Catalogue of Palomar globular clusters
| Palomar | Constellation | RA | DEC | Size (arcmin) | Magnitude | Distance from sun (kly) | Distance from Galactic Centre (kly) |
|---|---|---|---|---|---|---|---|
| 1 | Cepheus | 03h 33m 23.0s | +79d:34m:50s | 2.8 | 13.18 | 35.6 | 55.4 |
| 2 | Auriga | 04h:46m:05.9s | +31d:22m:51s | 2.2 | 13.04 | 90.0 | 115.5 |
| 3 | Sextans | 10h:05m:31.4s | +00d:04m:17s | 1.6 | 14.26 | 302.3 | 312.8 |
| 4 | Ursa Major | 11h:29m:16.8s | +28d:58m:25s | 1.3 | 14.20 | 356.2 | 364.6 |
| 5 | Serpens | 15h:16m:05.3s | -00d:06m:41s | 8.0 | 11.75 | 75.7 | 60.7 |
| 6 | Ophiuchus | 17h:43m:42.2s | -26d:13m:21s | 1.2 | 11.55 | 19.2 | 7.2 |
| 7 (IC 1276) | Serpens | 18h:10m:44.2s | -07d:12m:27s | 8.0 | 10.34 | 17.6 | 12.1 |
| 8 | Sagittarius | 18h:41m:29.9s | -19d:49m:33s | 5.2 | 11.02 | 42.1 | 18.3 |
| 9 (NGC 6717) | Sagittarius | 18h:55m:06.2s | -22d:42m:03s | 5.4 | 9.28 | 23.1 | 7.8 |
| 10 | Sagitta | 19h:18m:02.1s | +18d:34m:18s | 4.0 | 13.22 | 19.2 | 20.9 |
| 11 | Aquila | 19h:45m:14.4s | -0.8d:00m:26s | 10 | 9.80 | 42.4 | 25.8 |
| 12 | Capricornus | 21h:46m:38.8s | -21d:15m:03s | 2.9 | 11.99 | 62.3 | 51.9 |
| 13 | Pegasus | 23h:06m:44.4s | +12d:46m:19s | 0.7 | 13.80 | 84.1 | 87.0 |
| 14 | Hercules | 16h:11m:04.9s | +14d:57m:29s | 2.2 | 14.74 | 241.0 | 225.0 |
| 15 | Ophiuchus | 17h:00m:02.4s | -00d:32m:31s | 3.0 | 14.00 | 145.5 | 123.6 |

== Visual observation ==
The Palomar globulars can be observed and identified by amateur astronomers, however dark skies and high power are required.

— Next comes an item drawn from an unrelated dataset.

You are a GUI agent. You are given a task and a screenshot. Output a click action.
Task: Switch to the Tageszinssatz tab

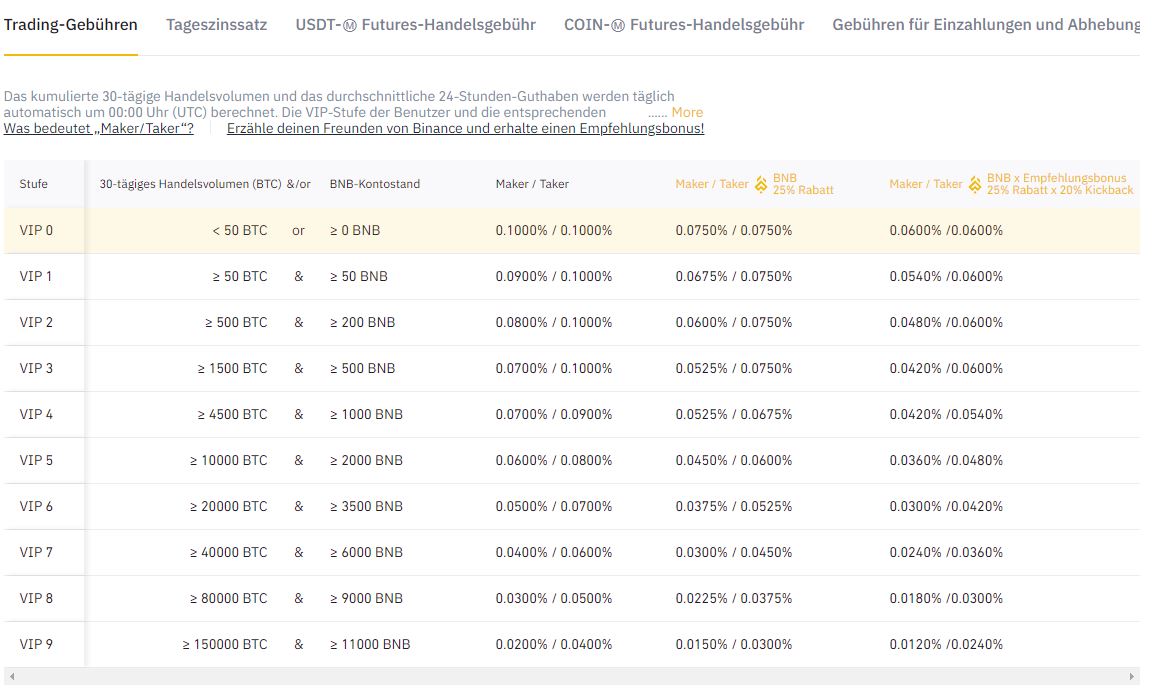(x=216, y=26)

Astronomers have made reports on visual observations using 17.5 inch and larger telescopes, while others have identified the brightest Palomar globulars with more modest sizes of 10 inch telescopes or less. Overall, there is great variability in the level of difficulty to observe these objects, yet, for successful observation, skies with no light-pollution and excellent seeing conditions coupled with high power (at least 200 power magnification) are necessary. Many Palomars are small objects and require the observer to know how to navigate the sky precisely, and rely on averted vision when needed. In some Palomars, visual observers can resolve individual stars, while others look hazy. Palomar 9 (NGC 6717) is the easiest object to observe of the Palomar globulars, while Palomar 15 is regarded as the most difficult.